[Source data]
____________
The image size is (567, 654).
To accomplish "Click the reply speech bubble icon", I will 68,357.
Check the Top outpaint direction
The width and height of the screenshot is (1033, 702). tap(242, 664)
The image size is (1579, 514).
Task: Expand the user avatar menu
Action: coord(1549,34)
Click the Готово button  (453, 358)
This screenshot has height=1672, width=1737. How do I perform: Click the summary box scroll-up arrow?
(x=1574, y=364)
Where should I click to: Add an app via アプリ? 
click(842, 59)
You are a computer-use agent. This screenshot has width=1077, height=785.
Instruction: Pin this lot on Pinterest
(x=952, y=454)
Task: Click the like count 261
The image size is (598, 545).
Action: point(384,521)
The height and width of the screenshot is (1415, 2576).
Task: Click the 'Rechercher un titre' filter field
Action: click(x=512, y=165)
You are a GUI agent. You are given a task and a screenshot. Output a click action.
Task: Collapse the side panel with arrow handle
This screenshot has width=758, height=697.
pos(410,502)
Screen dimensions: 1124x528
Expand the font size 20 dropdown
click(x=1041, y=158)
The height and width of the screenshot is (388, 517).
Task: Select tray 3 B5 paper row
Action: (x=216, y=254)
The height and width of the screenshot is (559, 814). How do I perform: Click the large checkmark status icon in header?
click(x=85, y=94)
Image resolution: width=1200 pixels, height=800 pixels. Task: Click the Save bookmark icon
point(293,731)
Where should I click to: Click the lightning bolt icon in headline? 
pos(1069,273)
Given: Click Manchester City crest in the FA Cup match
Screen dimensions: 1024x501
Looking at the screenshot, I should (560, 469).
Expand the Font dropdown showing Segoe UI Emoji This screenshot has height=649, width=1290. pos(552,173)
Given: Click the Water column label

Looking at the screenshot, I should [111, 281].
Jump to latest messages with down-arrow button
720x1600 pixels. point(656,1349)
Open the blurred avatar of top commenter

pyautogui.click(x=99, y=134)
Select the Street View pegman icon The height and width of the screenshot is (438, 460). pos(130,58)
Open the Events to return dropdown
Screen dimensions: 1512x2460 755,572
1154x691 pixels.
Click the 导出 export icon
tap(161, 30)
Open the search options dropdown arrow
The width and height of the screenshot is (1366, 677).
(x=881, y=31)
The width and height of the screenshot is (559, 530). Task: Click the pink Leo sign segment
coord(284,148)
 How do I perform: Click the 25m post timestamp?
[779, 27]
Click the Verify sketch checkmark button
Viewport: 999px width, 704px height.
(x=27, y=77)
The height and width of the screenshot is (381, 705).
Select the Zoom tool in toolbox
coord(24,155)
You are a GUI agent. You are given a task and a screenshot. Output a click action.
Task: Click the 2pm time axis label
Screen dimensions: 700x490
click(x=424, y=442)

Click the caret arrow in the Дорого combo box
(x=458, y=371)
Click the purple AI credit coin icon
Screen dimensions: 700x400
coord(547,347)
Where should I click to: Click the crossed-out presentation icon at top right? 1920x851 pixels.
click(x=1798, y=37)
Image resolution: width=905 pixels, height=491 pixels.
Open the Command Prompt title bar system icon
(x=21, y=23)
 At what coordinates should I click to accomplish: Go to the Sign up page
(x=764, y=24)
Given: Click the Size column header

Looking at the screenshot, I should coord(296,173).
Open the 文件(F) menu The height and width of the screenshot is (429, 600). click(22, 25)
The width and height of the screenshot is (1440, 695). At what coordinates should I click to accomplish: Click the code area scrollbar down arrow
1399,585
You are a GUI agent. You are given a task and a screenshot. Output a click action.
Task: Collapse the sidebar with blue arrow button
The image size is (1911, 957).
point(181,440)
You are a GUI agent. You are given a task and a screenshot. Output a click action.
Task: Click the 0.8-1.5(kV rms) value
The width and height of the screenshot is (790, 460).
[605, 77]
____________
**WHAT THIS TASK INVOLVES**
Search the entries above for lines holding the string "Collapse", then report only how many there are.

**SOLUTION TO THIS TASK**
2